May 1, 2014 — California’s drought will have major impacts on salmon – and salmon fishermen. Last fall, declining river levels left some salmon eggs high and dry, killing them. This and other drought-related problems will reduce the salmon run in 2016.
In addition, massive water diversion pumps in the Bay-Delta turn it into a death trap for salmon and this year may be among the worst ever. In response to demands from San Joaquin agricultural interests for more water, salmon protections in the Delta and the San Joaquin River have been greatly weakened. This has made dry year conditions for salmon even worse.
When adult salmon return to spawn this summer and fall, low reservoirs are likely to release water hot enough to kill incubating salmon eggs, cutting into fish we’d otherwise be able to catch in 2017.
In spite of all of these problems, California should have a decent salmon season this year because the adult fish we’ll catch in the ocean this year were born and reared during 2011, which was a wet year. Although fishing should be decent, population levels are still far below the level required by state and federal law and what we could have if water was managed more wisely in California.
Against this backdrop, there are now proposals in Congress to permanently weaken the laws protecting salmon and to block federal fish agencies from protecting salmon when river levels dangerously drop. The Golden Gate Salmon Association suggests this should be stopped.
The concerns of the fishing community are well founded. In 2008 and 2009, California’s salmon fishery was shut down entirely – in large part because of record high levels of Delta water exports.
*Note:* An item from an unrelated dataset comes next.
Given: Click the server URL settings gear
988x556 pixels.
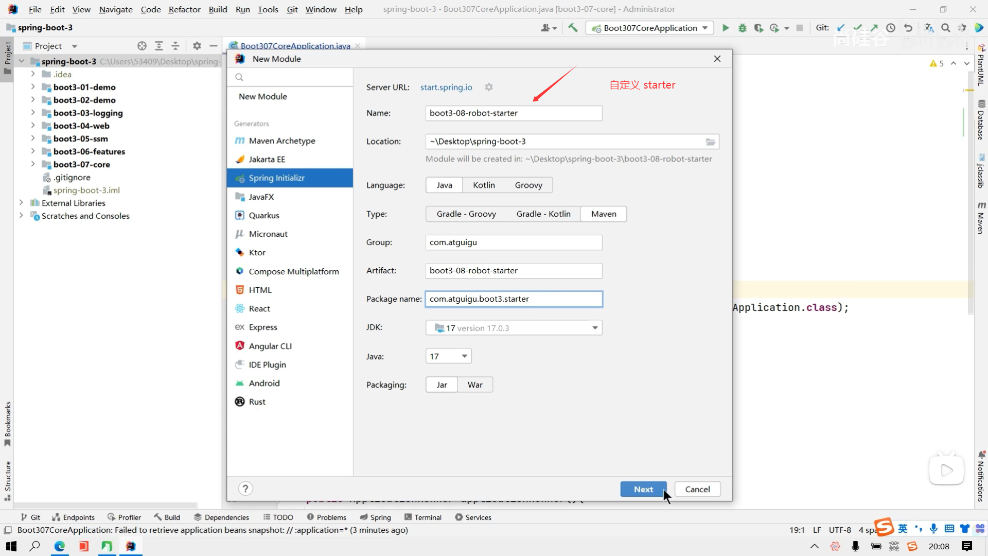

We must avoid repeating those mistakes.
State and federal agencies and elected officials must remember that salmon and our rivers suffer badly during droughts. Two years after droughts, fishing jobs and communities always suffer when adult salmon are missing. Although the pain in our fishing communities is delayed, it’s real, and we shouldn’t respond to today’s drought in ways that makes things far worse for salmon and salmon communities down the line.